[TASK BRIEF] Copy exactly, beginning with the line holding "The image size is (854, 469)." and ending with the final line of the data beneath this task; copy nothing else, and leave out every picture.
Start of TASK INPUT
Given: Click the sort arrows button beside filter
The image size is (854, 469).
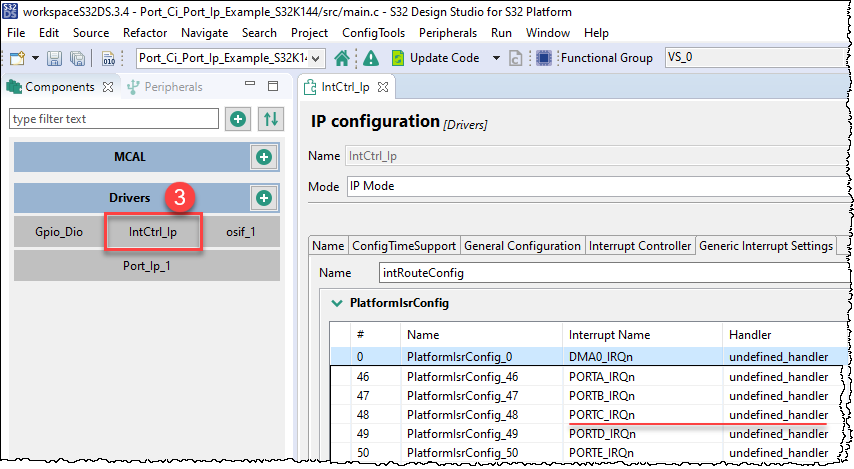Looking at the screenshot, I should point(270,119).
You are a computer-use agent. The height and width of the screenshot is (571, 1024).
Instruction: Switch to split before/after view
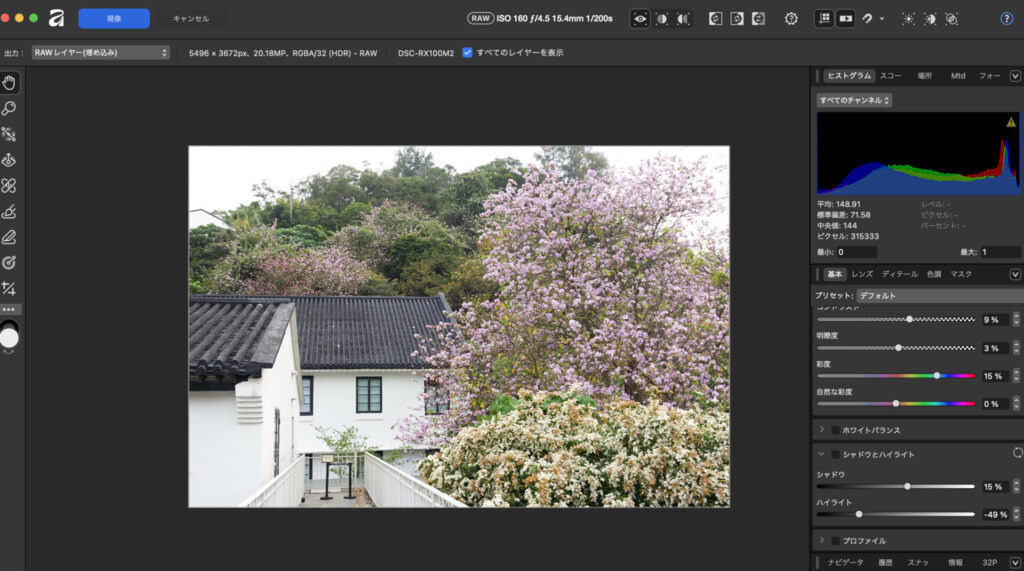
End of TASK INPUT
[EXERCISE SOLUTION]
The image size is (854, 469).
Looking at the screenshot, I should point(270,119).
You are a computer-use agent. The height and width of the screenshot is (571, 1024).
Instruction: Switch to split before/after view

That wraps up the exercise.